Relacionado con esto está la siguiente cuestión: ¿Quién interpreta la ley moral que aparece en el Evangelio?. En el Nuevo Testamento consta que, al igual que los Apóstoles, sus inmediatos sucesores (Timoteo, Tito, Títico…) regían con autoridad sus propias comunidades (2 Tim 4, 1-5; Tit 1, 10. 13-14). Además, la historia testifica que la jerarquía intervino siempre en la enseñanza de la fe y de la disciplina de las comunidades. El primer documento solemne que conocemos es la carta de Clemente de Roma a la Iglesia de Corinto y, desde entonces, la jerarquía no ha dejado de intervenir en el campo de la fe y de la moral. Esto lo recoge el Concilio Vaticano II cuando afirma: “La infalibilidad que el divino Redentor quiso que tuviese la Iglesia cuando define la doctrina de la fe y de las costumbres, se extiende tanto cuanto abarca el depósito de la Revelación, que debe ser custodiado santamente y expresado con fidelidad” (LG 25). En la misma línea intervino la “Veritatis splendor”, al rechazar la opinión de quienes enseñan que “el Magisterio no debe intervenir en cuestiones morales más que para ‘exhortar a las conciencias’ y ‘proponer los valores’ en los que cada uno basará después autónomamente sus decisiones y opciones de vida” (nº 4). Por el contrario, la encíclica dice que la misión del Magisterio es: “Discernir los actos que en sí mismos son conformes a las exigencias de la fe. Predicando los mandamientos de Dios y la caridad de Cristo, el Magisterio de la Iglesia enseña a los fieles los preceptos particulares y determinados, y les pide considerarlos como moralmente obligatorios en conciencia. Además, desarrolla una importante labor de vigilancia, advirtiendo a los fieles de la presencia de eventuales errores, incluso sólo implícitos” (nº 110).
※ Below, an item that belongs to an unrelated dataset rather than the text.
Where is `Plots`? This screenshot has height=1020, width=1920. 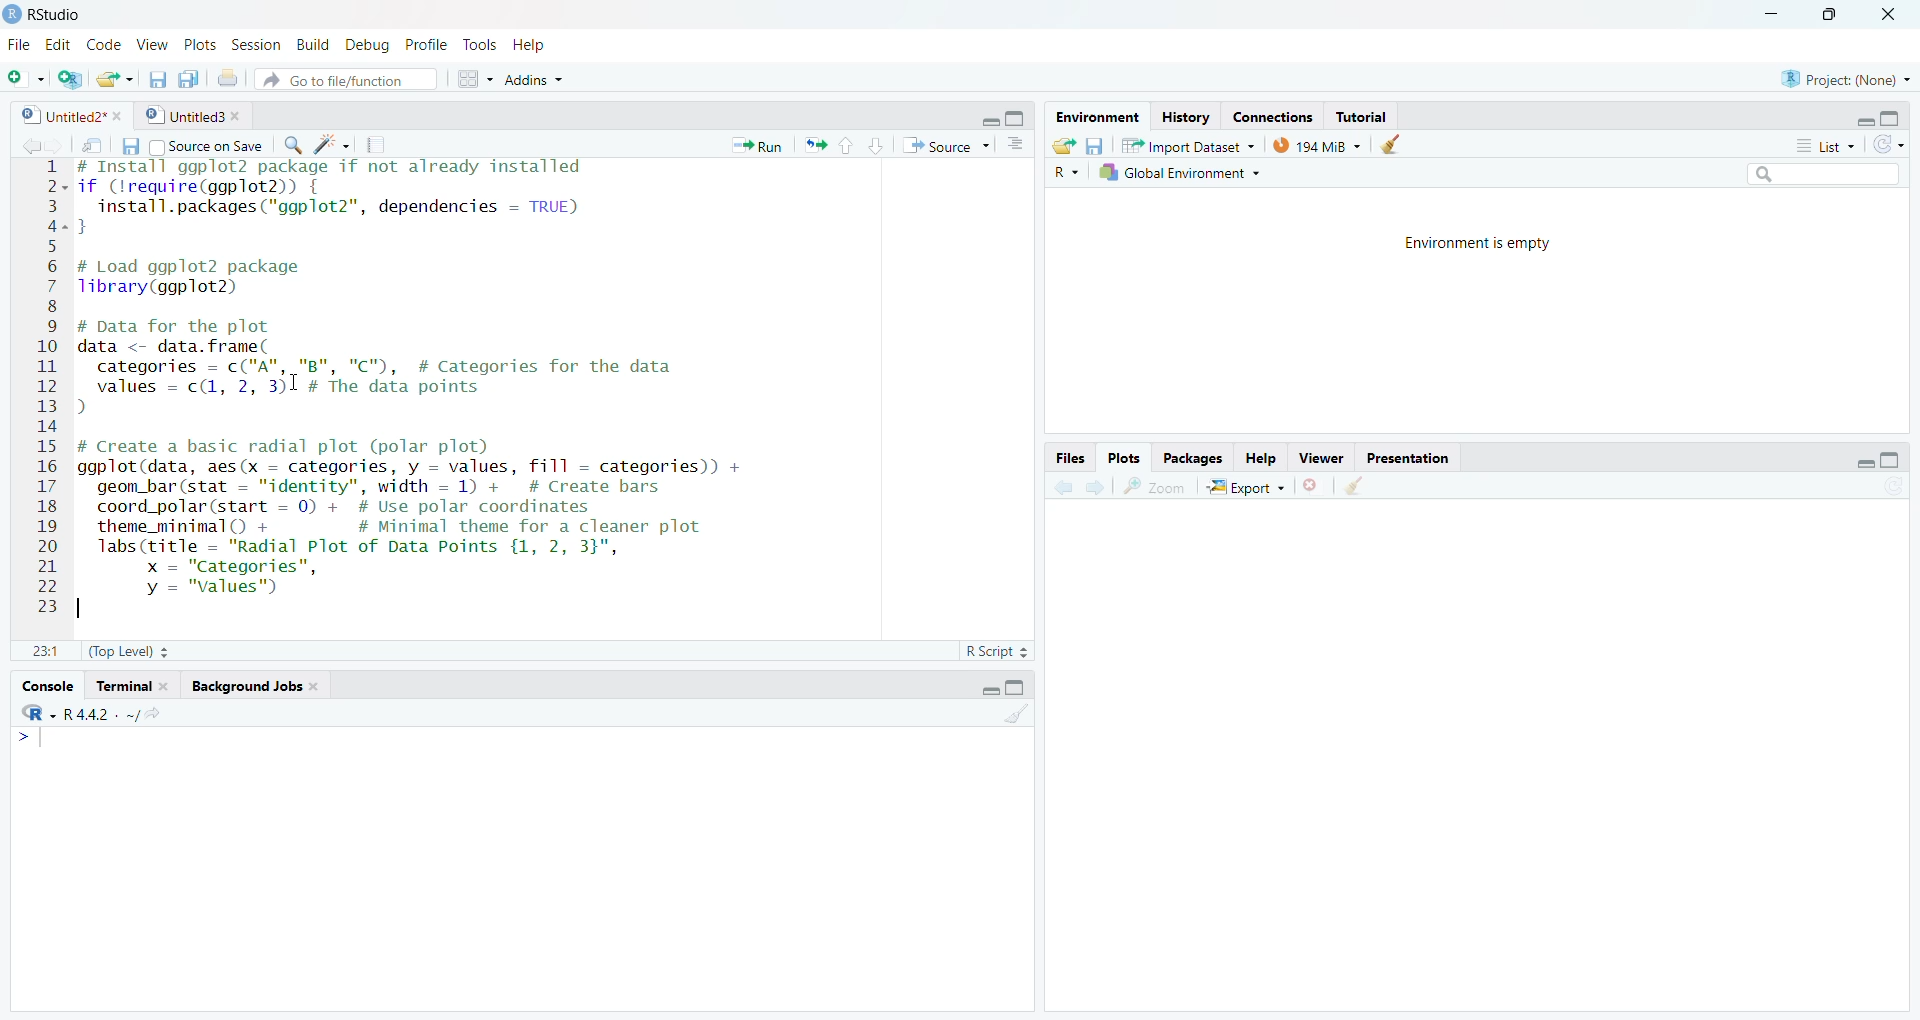
Plots is located at coordinates (197, 46).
Pero la misión de la jerarquía no es sólo alentar, vigilar y enseñar la doctrina en relación a la vida moral, sino que goza de la potestad de jurisdicción por la que puede emitir leyes positivas que vinculan la conciencia de los fieles. Éstas están recogidas en el Código de Derecho Canónico. Por último, no hay que olvidar, con respecto a la “ley nueva” que emana del Evangelio que “la tarea de su interpretación ha sido confiada por Jesús a los Apóstoles y a sus sucesores, con la asistencia especial del Espíritu de la verdad” (VS nº 25). El Magisterio tiene, pues, el deber de exponer la ley moral evangélica, de “defenderla y de declarar la incompatibilidad de ciertas orientaciones del pensamiento teológico y algunas afirmaciones filosóficas con la verdad revelada” (VS nº29).